# Husband addicted to meth



## GloriaGrant (Jul 1, 2015)

My husband is addicted to meth. No matter what I did or said, he just can't quit. Once I left him and went to my mother's house with my daughter. Guess he felt lonely, he came back to me pleading. He  then agreed to stay at an addiction treatment center in Vancouver. I was very happy when he came back, it was like, I got my old husband back. but then, three months later, he met his old friend and started doing meth with him. He said, its only to give him company and would stop soon as he leaves. That didn't happen and now he is back to how he was before. I can't take this anymore. I worked two jobs, while he was in the rehab. All my efforts are in vain now. I don't know what to do? Should I even try again?


----------



## aine (Feb 15, 2014)

Please go and join Nar-Anon/Al-Anon , you will need the support. 
Also try and get yourself an IC to help you deal with the co-dependency issues that normally arise in these situations.

Does your husband work? at what? who are his friends? what family support do you have from him?

If he doesn't see the damage this is doing to your family then he may be a lost cause. You may find yourself 10 years later with the same issue though he will be in a much worse state. You have to really consider whether you can continue to do this. Meth is a devastating substance. You have to think about cutting your losses and getting away to have a better life with your daughter. Sometimes tough love is warranted and this would involve filing for separation or divorce.
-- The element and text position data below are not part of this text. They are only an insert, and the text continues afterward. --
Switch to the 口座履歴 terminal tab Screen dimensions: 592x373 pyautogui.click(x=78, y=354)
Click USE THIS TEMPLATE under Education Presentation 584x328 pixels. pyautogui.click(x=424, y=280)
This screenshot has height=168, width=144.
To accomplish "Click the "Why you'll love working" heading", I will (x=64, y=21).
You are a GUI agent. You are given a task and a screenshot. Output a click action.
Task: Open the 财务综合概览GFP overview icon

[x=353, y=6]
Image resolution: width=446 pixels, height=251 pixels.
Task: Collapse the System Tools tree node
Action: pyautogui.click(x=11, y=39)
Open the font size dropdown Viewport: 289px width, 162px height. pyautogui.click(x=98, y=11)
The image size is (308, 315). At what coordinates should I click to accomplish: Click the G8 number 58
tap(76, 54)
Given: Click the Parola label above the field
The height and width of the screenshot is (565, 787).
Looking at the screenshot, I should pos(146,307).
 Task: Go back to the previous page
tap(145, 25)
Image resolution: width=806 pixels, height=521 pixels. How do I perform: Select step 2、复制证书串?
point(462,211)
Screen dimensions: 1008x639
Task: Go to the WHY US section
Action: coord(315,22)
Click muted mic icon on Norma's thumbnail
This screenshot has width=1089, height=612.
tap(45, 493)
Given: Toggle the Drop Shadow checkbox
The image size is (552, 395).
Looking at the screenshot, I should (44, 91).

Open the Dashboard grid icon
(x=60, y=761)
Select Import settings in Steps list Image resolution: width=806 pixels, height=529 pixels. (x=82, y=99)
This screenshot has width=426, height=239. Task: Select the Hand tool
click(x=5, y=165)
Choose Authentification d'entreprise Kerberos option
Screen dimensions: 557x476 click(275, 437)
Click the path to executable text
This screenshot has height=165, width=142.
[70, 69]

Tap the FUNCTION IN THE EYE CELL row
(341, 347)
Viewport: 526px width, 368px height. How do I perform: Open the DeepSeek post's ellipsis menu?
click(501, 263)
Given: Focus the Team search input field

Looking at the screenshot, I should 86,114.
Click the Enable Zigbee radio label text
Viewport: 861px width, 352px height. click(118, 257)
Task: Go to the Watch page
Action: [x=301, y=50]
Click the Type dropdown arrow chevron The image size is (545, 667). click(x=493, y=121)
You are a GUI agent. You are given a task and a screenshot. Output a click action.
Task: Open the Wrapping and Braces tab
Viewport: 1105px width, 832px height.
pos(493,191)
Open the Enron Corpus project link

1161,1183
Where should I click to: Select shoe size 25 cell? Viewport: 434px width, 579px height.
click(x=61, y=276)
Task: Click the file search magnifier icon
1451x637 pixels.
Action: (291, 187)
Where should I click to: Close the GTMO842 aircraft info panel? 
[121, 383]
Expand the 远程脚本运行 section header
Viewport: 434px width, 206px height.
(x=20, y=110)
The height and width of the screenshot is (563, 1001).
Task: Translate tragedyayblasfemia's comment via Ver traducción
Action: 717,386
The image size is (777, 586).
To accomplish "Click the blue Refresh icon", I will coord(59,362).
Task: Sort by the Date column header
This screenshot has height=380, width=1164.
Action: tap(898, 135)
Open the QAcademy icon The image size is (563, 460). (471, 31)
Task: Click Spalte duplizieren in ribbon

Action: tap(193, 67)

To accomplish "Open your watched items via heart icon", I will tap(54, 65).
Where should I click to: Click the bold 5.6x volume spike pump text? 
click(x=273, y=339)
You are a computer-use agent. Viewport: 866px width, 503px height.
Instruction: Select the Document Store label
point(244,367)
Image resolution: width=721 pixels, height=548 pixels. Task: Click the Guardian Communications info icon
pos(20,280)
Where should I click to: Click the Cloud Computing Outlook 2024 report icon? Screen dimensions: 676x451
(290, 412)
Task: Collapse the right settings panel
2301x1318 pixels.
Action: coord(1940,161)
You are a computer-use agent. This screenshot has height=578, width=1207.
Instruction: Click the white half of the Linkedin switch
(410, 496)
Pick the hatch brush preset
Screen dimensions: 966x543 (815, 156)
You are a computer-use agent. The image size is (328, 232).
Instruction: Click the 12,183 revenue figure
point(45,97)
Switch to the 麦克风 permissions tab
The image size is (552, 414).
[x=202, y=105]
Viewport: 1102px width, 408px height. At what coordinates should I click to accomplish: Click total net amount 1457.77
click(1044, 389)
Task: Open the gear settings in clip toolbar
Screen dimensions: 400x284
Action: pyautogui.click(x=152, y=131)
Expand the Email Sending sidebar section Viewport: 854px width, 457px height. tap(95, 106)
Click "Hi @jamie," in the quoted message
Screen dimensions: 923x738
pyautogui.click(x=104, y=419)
If he eventually cleans himself up then you may be able to get back together, but it looks like he is putting the drugs before you and your daughter, best you get out of this situation.


----------



## GloriaGrant (Jul 1, 2015)

He works as a mechanic. He does't work anymore. Ever since he came back from the rehab, he hasn't gone for work. I thought it was ok in the beginning. I believed he deserved some time off work as he went to rehab for us. I was glad that he was trying. It didn't take long for him to get back to his old habits. His friends are to blame I guess. He has a few other mechanic friends, who he meets everyday. They don't come home, may be because I clearly told him No! I always thought of leaving, but its the guilt that is holding me back. I believe its not right to abandon someone, when they are in trouble. During the day, he talks to me all normal. He even cries, when he see me in tears. And I fall for that, I don't know why. I feel sorry for my little one. Hate the fact that she has to go through all these. I am trying to be strong for her. Gathering the strength to move out. I really appreciate you taking time to reply. Means a lot. Thank you!


----------



## gouge_away (Apr 7, 2015)

The only chance you have of getting him back is filing for separation or divorce, moving on with your life and praying that he joins you.

No more waiting on him to change, its time you changed, and hope he follows. He has to do this for himself, otherwise he is just hiding, waiting eagerly, for the perfect opportunity to use again.

I think some strict rules need to be in place.
He must have a full-time job, or he is out of the picture.
He must abide by the laws, or he is out of the picture.
He must regularly attend a 12 step program, or he is out of the picture.
Feel free to add to the list, but I would say these are absolutely necessary or you have no chance of getting him back.


----------



## MarriedDude (Jun 21, 2014)

How old is your husband and when did he start using? Do he snort it, smoke it ir shoot it? 

I've seen meth cut a swatch of destruction through so many families. It is a heartbreaking experience.

Rehab rarely works. That is a sad truth. He has to want it (sobriety), he has to desire it above all things, including you.....if this isn't the case, than staying clean long-term is not likely
_Posted via Mobile Device_


----------